Interrogés sur des problématiques spécifiques qu’ils aimeraient voir débattues dans la campagne électorale en vue des élections de mai 2019, les Français citent comme sujets prioritaires, à proportions quasiment égales :

- la lutte contre changement climatique (53%, soit une progression de 14% par rapport à avril dernier)

- la lutte contre le terrorisme (53%) et la lutte contre le chômage des jeunes (54%)

En Europe, le classement est différent. L’immigration occupe désormais la première place (50%), suivie de l’économie (47%) et du chômage des jeunes (47%), tandis que la lutte contre le terrorisme passe à la quatrième place avec 44%.

En réaction aux résultats de l’enquête, le Président du Parlement européen, Antonio Tajani, a déclaré : « Alors que les détails de l’accord sur le retrait du Royaume-Uni sont en cours de finalisation, ces chiffres mettent en exergue une appréciation grandissante des bénéfices de l’UE sur l’ensemble du continent. Néanmoins, il reste beaucoup à faire.

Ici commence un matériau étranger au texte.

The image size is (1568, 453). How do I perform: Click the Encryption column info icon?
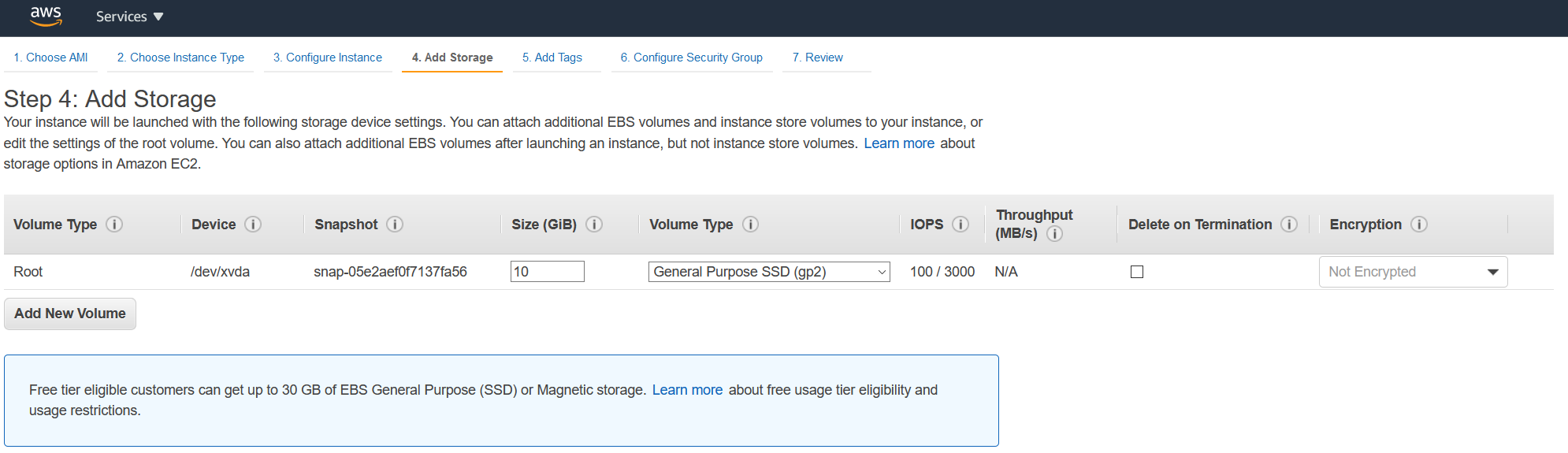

Une coopération et une solidarité continues à l’échelle européenne sont essentielles pour apporter des réponses aux préoccupations des citoyens ».

Guy Verhofstadt, coordinateur du Parlement européen pour le Brexit, a ajouté : « Le fait que 51% des citoyens britanniques interrogés souhaitent rester dans l’UE est un sévère rappel des divisions profondes causées par le Brexit et du besoin de trouver une relation future durable, étroite et de long terme prenant la forme d’un accord d’association large et approfondi. Alors que nous devons nous préparer à toutes les éventualités, il apparaît qu’il y a peu d’attrait au Royaume-Uni ou ailleurs dans l’UE pour un soi-disant « Brexit dur » ou pour un scenario sans accord. J’espère que le résultat final des négociations en sera le reflet ».


Contexte de l’enquête :

Le travail de terrain de ce Parlemètre a été mené entre le 8 et le 26 septembre 2018 auprès de 27 474 Européens (âgés de 16 ans et plus), interrogés physiquement par Kantar Public dans les 28 États membres.